**Set tasks**
1 > Extract the passage of the digital design article from "It is not just" to "easier to design.".
2 > List the ideas that the digital design article says are being reworked for new generations of processors.
3 > Using the digital design article, say whether each statement agrees with it, and back each yes or no with the deciding words: (a) Bill Dally is chief scientist at nVidia. (b) In comparisons, the multiprocessor was 50 times less efficient than dedicated hardware. (c) Mark Horowitz is a professor at MIT.

Back to the future - digital design
4 mins read
It appears that, to know where we're going, we have to know where we've been.
Self modifying software, complex instructions and parallel processing; it's as if the 1980s never went away. But these ideas are being reworked for new generations of processors that focus on energy per operation, rather than performance at all costs.
"Energy efficiency is critically important at both ends of the performance spectrum," says Professor Bill Dally, chief scientist at graphics processor maker nVidia. "At the high end, we are getting to the point where we are limited by what we can power and cool. At the other end, we are limited by battery life."
It is not just dissatisfaction with the energy performance of conventional processors that is driving this, but a demand for more flexible hardware that is easier to design.
"Lots of markets are drying up because the cost of innovation is so high," says Professor Mark Horowitz of Stanford University. "This happened before in the 1980s until people invented a new form of chip design. We need to rethink the way we approach design."
Prof Horowitz sees the future as being based on arrays of processors taking over complex functions from dedicated hardware. But you cannot take a bunch of standard processors and expect them to perform like hardware. In comparisons, the multiprocessor was 500 times less efficient than dedicated hardware.
Prof Horowitz says: "Eight or sixteen bit operations should take a fraction of a picojoule in a 90nm process, but the lowest that a processor will operate at is of the order of 80pJ. There is a tremendous opportunity in the gap between the overhead of an instruction and its actual operation."

**Given records**
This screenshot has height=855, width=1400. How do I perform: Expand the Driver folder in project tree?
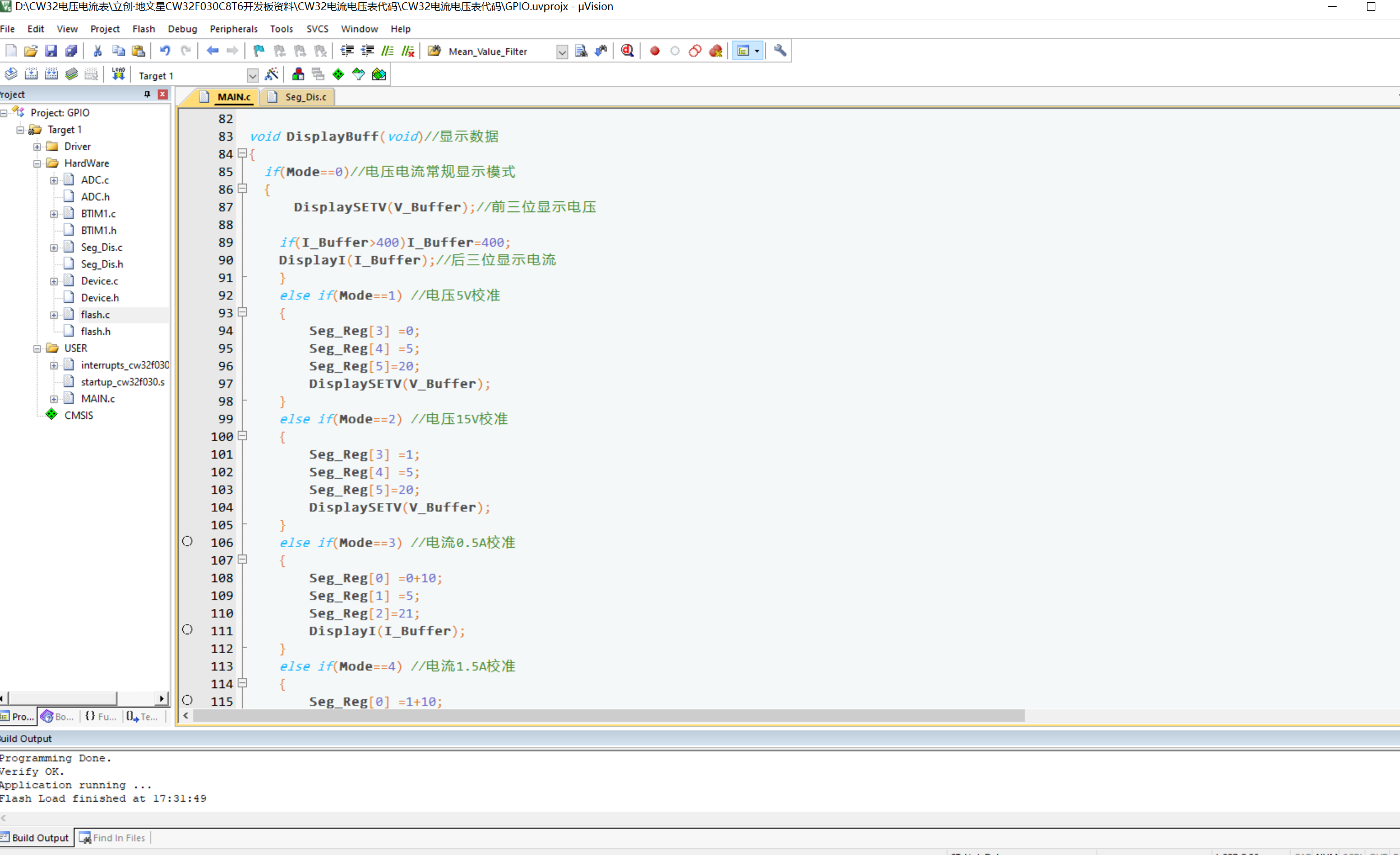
---
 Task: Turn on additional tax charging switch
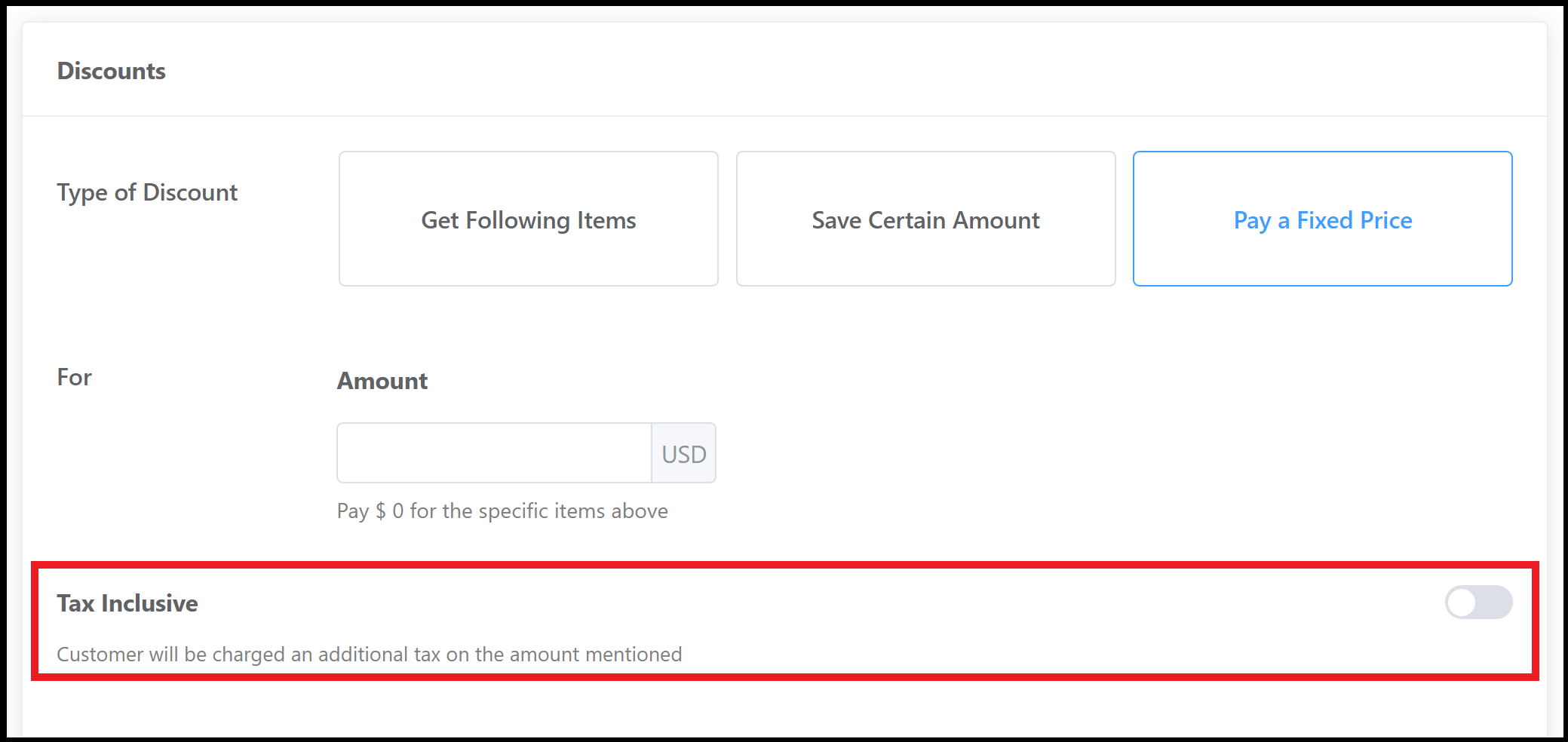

**Complete answers**
1 >
It is not just dissatisfaction with the energy performance of conventional processors that is driving this, but a demand for more flexible hardware that is easier to design.

2 >
Self modifying software
Complex instructions
Parallel processing

3 >
(a) Yes: "chief scientist at graphics processor maker nVidia"
(b) No: "the multiprocessor was 500 times less efficient than dedicated hardware"
(c) No: "Professor Mark Horowitz of Stanford University"